C. Other Jurisdictions
Massachusetts courts have not yet addressed the issue of whether charges for electricity by a landlord to commercial tenants of a shopping mall are subject to tax, when such charges are designated as "additional rent" in the tenants' leases. At least two jurisdictions, however, have addressed the issue under facts which are substantially similar to those you present, and found that such charges are not subject to tax. See e.g. Empire State Building Company v. New York State Dep't of Taxation & Fin., (" Empire State II") 81 N.Y.2d 1002; 615 N.E.2d 1020; 599 N.Y.S.2d 536 (1993), affirming Empire State Bldg. Co. v. New York State Dep't of Taxation & Fin., (" Empire State I") 185 AD2d 201; 586 N.Y.S.2d 597 (1992); Debevoise & Plimpton v. New York State Dep't of Taxation & Fin., 80 NY2d 657, 661, (1993). In the Matter of Rubo Sales Corp., D.T.A. No. 807347 (1992); In the Matter of Richman Brothers D.T.A. No. 804948 (1991); In the Matter of Parklane Hosiery Co., Inc. (1990); see also Omni International of Miami v. Department of Banking and Finance, 444 So.2d 540 (1984). Essentially, these cases have looked to the overall substance of the transaction and concluded that such charges are made only as an incident to the rental of commercial premises and not as part of separate transactions which have as their primary purpose the furnishing of utilities or utility services. See, e.g. Empire State II, 81 N.Y.2d 1002, citingDebevoise & Plympton, 80 NY2d 657, 661 (1993).

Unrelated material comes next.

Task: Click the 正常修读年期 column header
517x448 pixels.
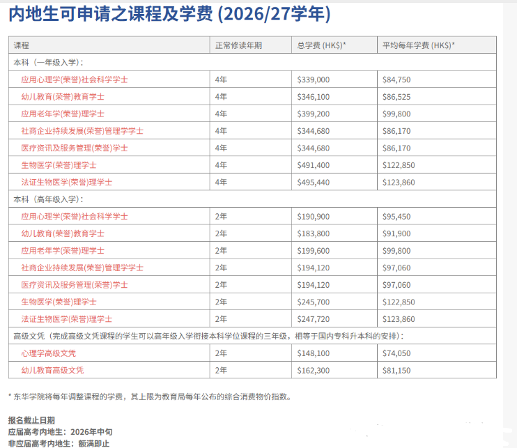Action: pyautogui.click(x=238, y=45)
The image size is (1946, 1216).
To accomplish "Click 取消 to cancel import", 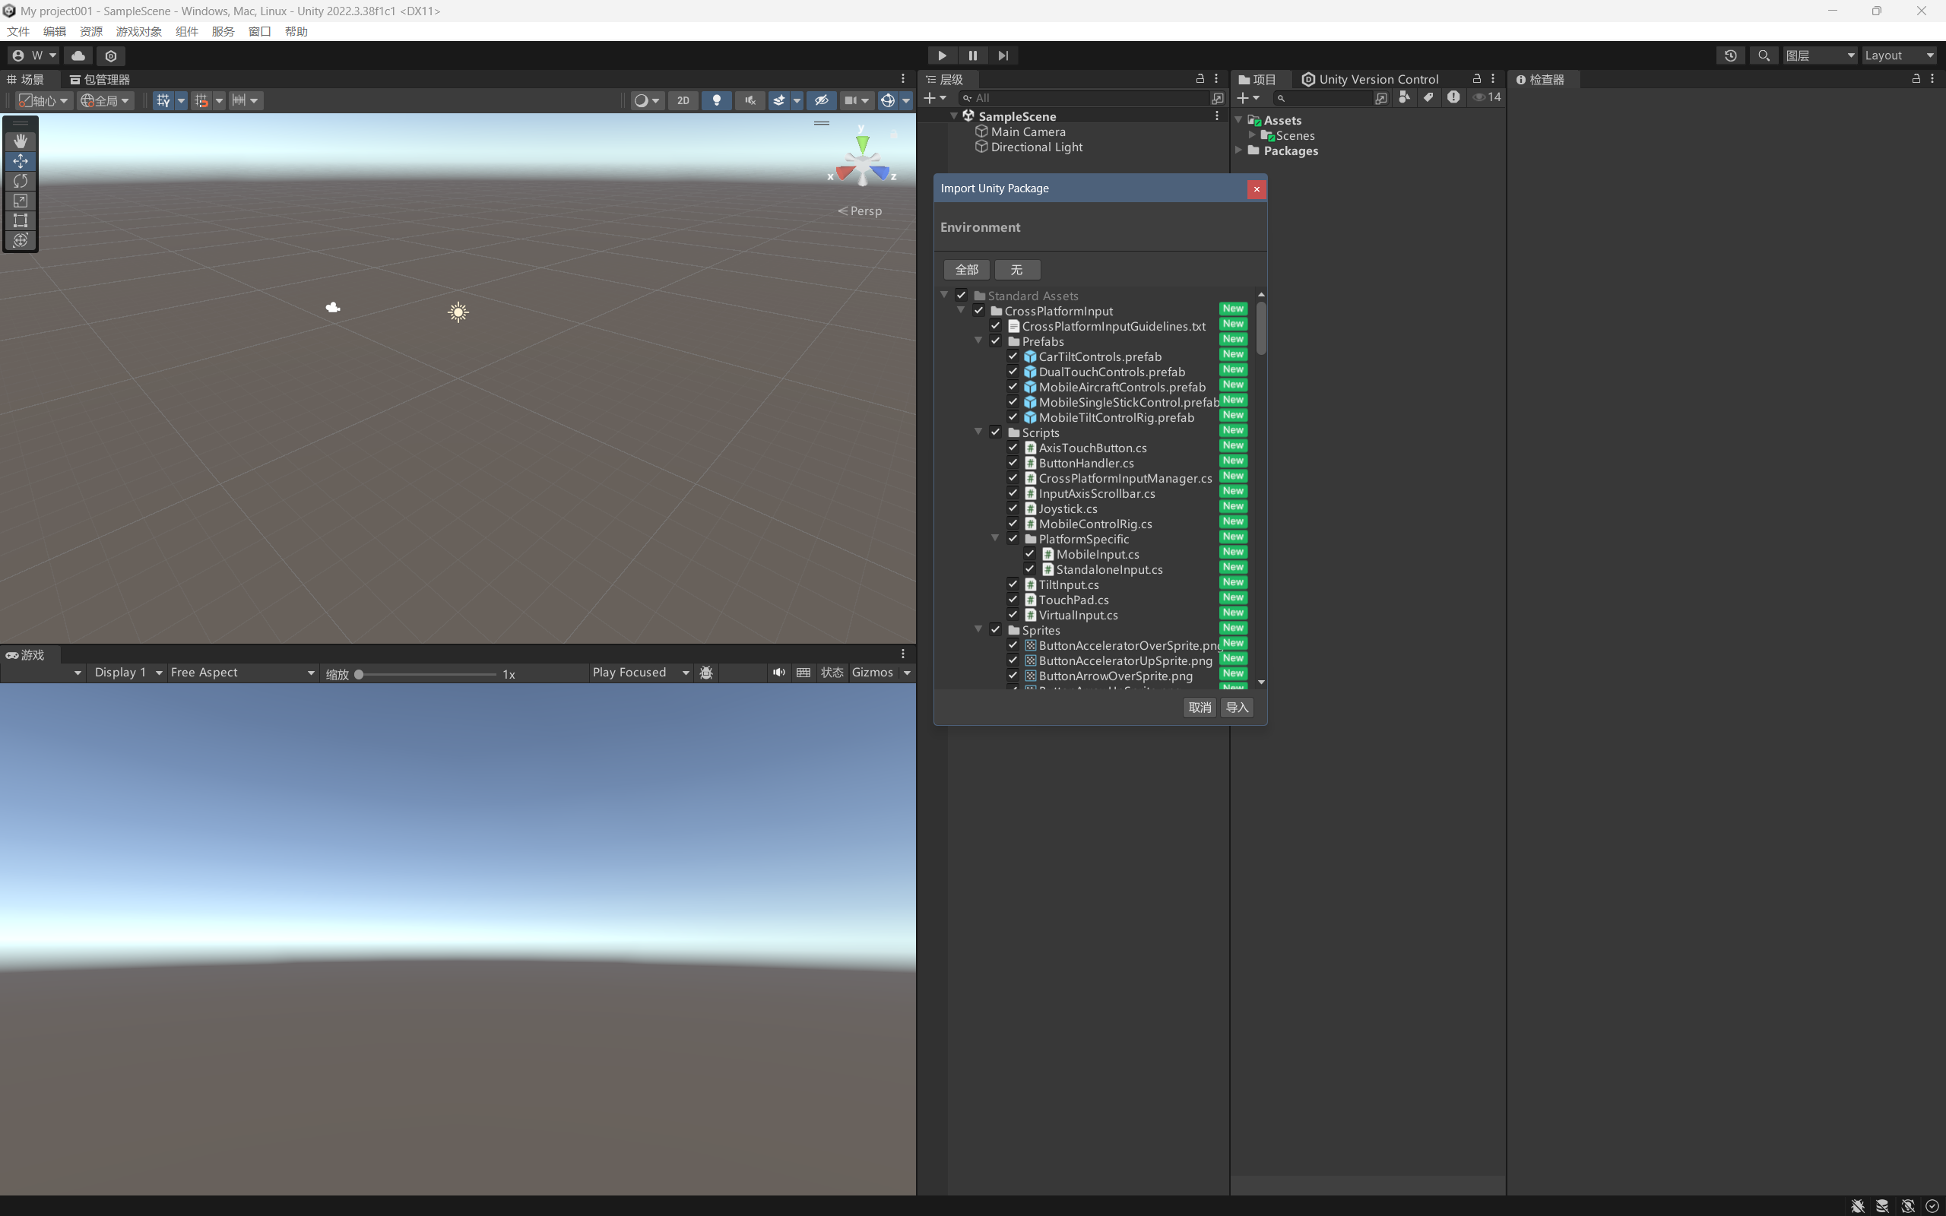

Under the facts you have presented, the Landlord does not purchase electricity as the agent of its tenants under the general principles of the Qualifying Small Business Exemption regulation, 830 CMR 64H.6.11. Therefore, we conclude that the Landlord's charges for electricity furnished through a master meter to commercial tenants and billed as "additional rent" are not subject to sales tax. However, the Landlord, as the consumer of the electricity, must itself pay sales tax on its purchases of electricity.